### Goal of the exercise
Extend the passage on memoir writing and grief with the paragraphs that would follow its final sentence.

### Passage shown
-*-*-

Paula Haimes, a retired teacher who lives in Arlington and belongs to the Pozez JCC’s memoir group, described writing as “a wonderful way to reconnect to your family.”
She is working on a memoir about her sister-in-law, who was killed in a car crash in 2015. She hopes to one day share it with her two grandchildren, so that they can “feel close to Cynthia.”
Fay Menacker, a retired nurse from Alexandria, said she would bring her husband, who had many health issues, to group meetings. After he died in March 2020, she decided to stick around. Writing memoirs herself, she said, “absolutely” helped her cope with the loss.
Menacker said that she uses memoir to find the joy and humor in painful experiences.
“You can’t really do anything about them,” she said, “but you have to get through them.”
A way of defeating death
According to Robert Neimeyer, a psychology professor at the University of Memphis, we look for — and create — meaning after the death of a loved one. “A central task of grieving,” he and his colleagues wrote in a 2014 paper, “is the reconstruction of those narratives.”
Indeed, though our writing can be for family members and other readers, it can also help us as writers to make sense of our experiences and ourselves.
In 1999, two psychologists at the University of Texas at Austin, James Pennebaker and Janel Seagal, found that writing about important personal experiences in an emotional way can improve physical and mental health.
Audrey Polt, Rich’s mother, said that it is valuable to write about family regardless of whether your relationships were positive or negative.
“Having those memories preserved, upon reflection, can also help you face the past with a more mature perspective, rather than avoid dealing with unresolved issues,” she said.

-*-*-

### Extracted data
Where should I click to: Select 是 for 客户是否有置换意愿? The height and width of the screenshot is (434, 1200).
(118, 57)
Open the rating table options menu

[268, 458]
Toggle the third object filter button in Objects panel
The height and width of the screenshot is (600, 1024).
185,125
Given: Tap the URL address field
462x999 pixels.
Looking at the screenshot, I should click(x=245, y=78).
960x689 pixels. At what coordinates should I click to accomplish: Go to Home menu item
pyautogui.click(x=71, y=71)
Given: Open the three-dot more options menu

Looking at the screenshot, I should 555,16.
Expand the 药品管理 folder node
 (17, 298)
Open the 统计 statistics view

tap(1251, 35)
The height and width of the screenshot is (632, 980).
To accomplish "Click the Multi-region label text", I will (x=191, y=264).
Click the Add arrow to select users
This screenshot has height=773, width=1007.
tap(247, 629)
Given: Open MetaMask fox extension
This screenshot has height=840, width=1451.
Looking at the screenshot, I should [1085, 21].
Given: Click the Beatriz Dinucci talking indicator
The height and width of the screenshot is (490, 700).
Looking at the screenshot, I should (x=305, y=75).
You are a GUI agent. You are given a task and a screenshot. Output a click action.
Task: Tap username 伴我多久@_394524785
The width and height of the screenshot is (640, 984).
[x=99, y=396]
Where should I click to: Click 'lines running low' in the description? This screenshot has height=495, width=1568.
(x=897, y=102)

-*-*-

### Result
Formerly a senior consultant for Creative Memories, Polt is now an independent consultant and educator, chronicling Baltimoreans’ lives through albums of photos and stories. The shelves of her basement studio are lined with traditional scrapbook albums and digital albums, which include family histories she created in tribute to her parents.
The one for her mother, who died when Polt was in her 20s, is captioned, “We live as long as we are remembered.”
“If you leave some legacy of your thoughts and your writing, then you’re never really gone,” Polt said. “The people who follow you will have what you’ve left them, and they’ll carry that with them forever. It’s such a profound gift.”
Chris Palmer, an author on aging and dying who runs a memoir group in Bethesda, said that preserving our memories is a way of “defeating death.”
“When you write things down, you’re sticking up a big, fat middle finger to death and saying, ‘Despite you, I’m going to live on in the memories of my loved ones,’” he said.
In an article for ReformJudaism.org, Bruce Black advises aspiring memoirists to jot down as many details — conversations, images and senses — as they can remember. Then, come back to what you’ve written after a day or two, identify the strongest emotions and clearest images and begin shaping your narrative around conflict or specific dramatic moments.
Palmer noted that, as a hospice volunteer, he sees many people who regret not writing down their memories sooner.
Deborah Selmonosky of Falls Church, a stay-at-home mom who joined the Pozez JCC’s memoir group six months ago, stressed that “you don’t have to wait until you’re older” to start documenting family history because “you never know what tomorrow’s going to bring” — something she learned when her father suffered (and survived) a major heart attack in the 1980s.
“Don’t wait until you’re retired or later in life to start documenting history,” she said. “There’s such richness in the lives of your family members you might not even know. Start asking questions now.”